PURPOSE: To examine the addition of genetic or pharmacologic inhibition of hypoxia-inducible factor 1α (HIF-1α) to radiation therapy (RT) and vascular endothelial growth factor A (VEGF-A) inhibition (ie trimodality therapy) for soft-tissue sarcoma. METHODS AND MATERIALS: Hypoxia-inducible factor 1α was inhibited using short hairpin RNA or low metronomic doses of doxorubicin, which blocks HIF-1α binding to DNA. Trimodality therapy was examined in a mouse xenograft model and a genetically engineered mouse model of sarcoma, as well as in vitro in tumor endothelial cells (ECs) and 4 sarcoma cell lines. RESULTS: In both mouse models, any monotherapy or bimodality therapy resulted in tumor growth beyond 250 mm(3) within the 12-day treatment period, but trimodality therapy with RT, VEGF-A inhibition, and HIF-1α inhibition kept tumors at <250 mm(3) for up to 30 days.
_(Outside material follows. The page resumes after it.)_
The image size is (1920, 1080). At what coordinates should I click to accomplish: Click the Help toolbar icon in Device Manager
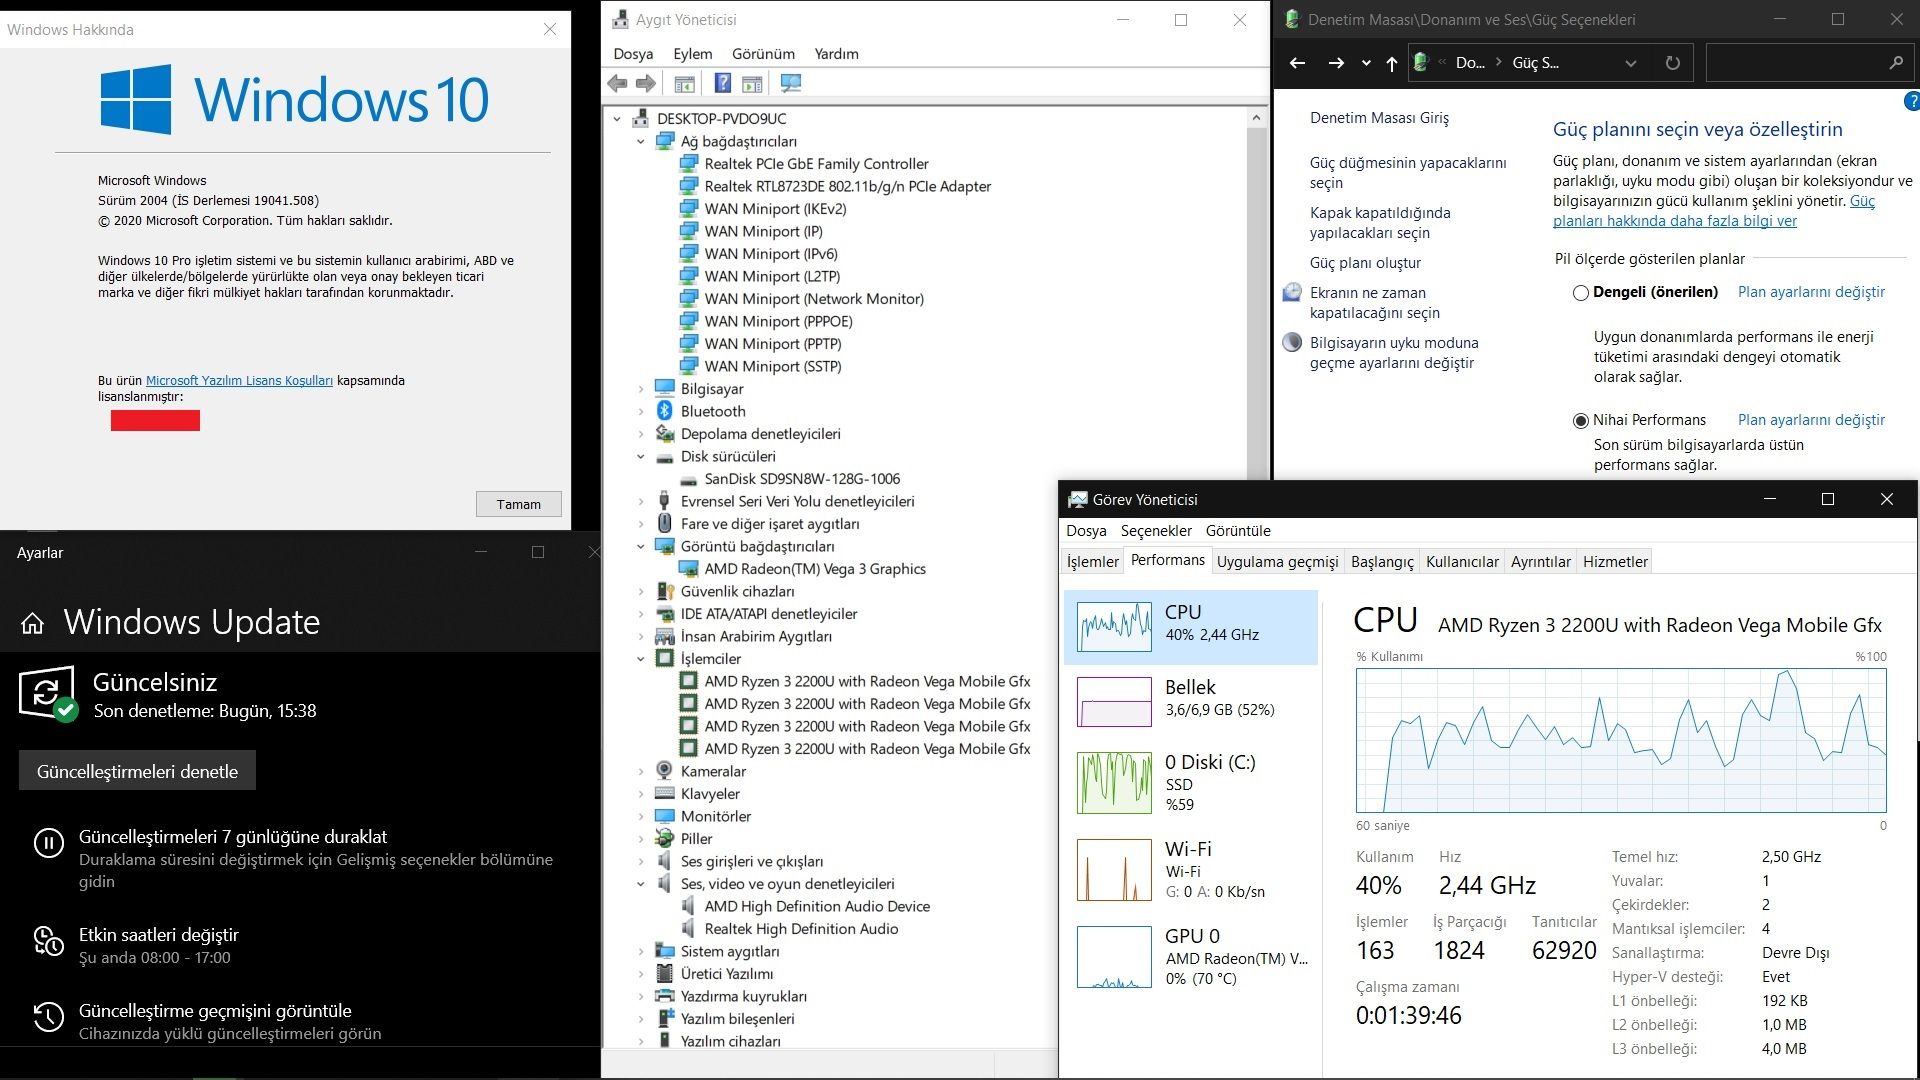(723, 84)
Trimodality therapy on tumors reduced HIF-1α activity as measured by expression of nuclear HIF-1α by 87% to 95% compared with RT alone, and cytoplasmic carbonic anhydrase 9 by 79% to 82%. Trimodality therapy also increased EC-specific apoptosis 2- to 4-fold more than RT alone and reduced microvessel density by 75% to 82%. When tumor ECs were treated in vitro with trimodality therapy under hypoxia, there were significant decreases in proliferation and colony formation and increases in DNA damage (as measured by Comet assay and γH2AX expression) and apoptosis (as measured by cleaved caspase 3 expression). Trimodality therapy had much less pronounced effects when 4 sarcoma cell lines were examined in these same assays. CONCLUSIONS: Inhibition of HIF-1α is highly effective when combined with RT and VEGF-A inhibition in blocking sarcoma growth by maximizing DNA damage and apoptosis in tumor ECs, leading to loss of tumor vasculature.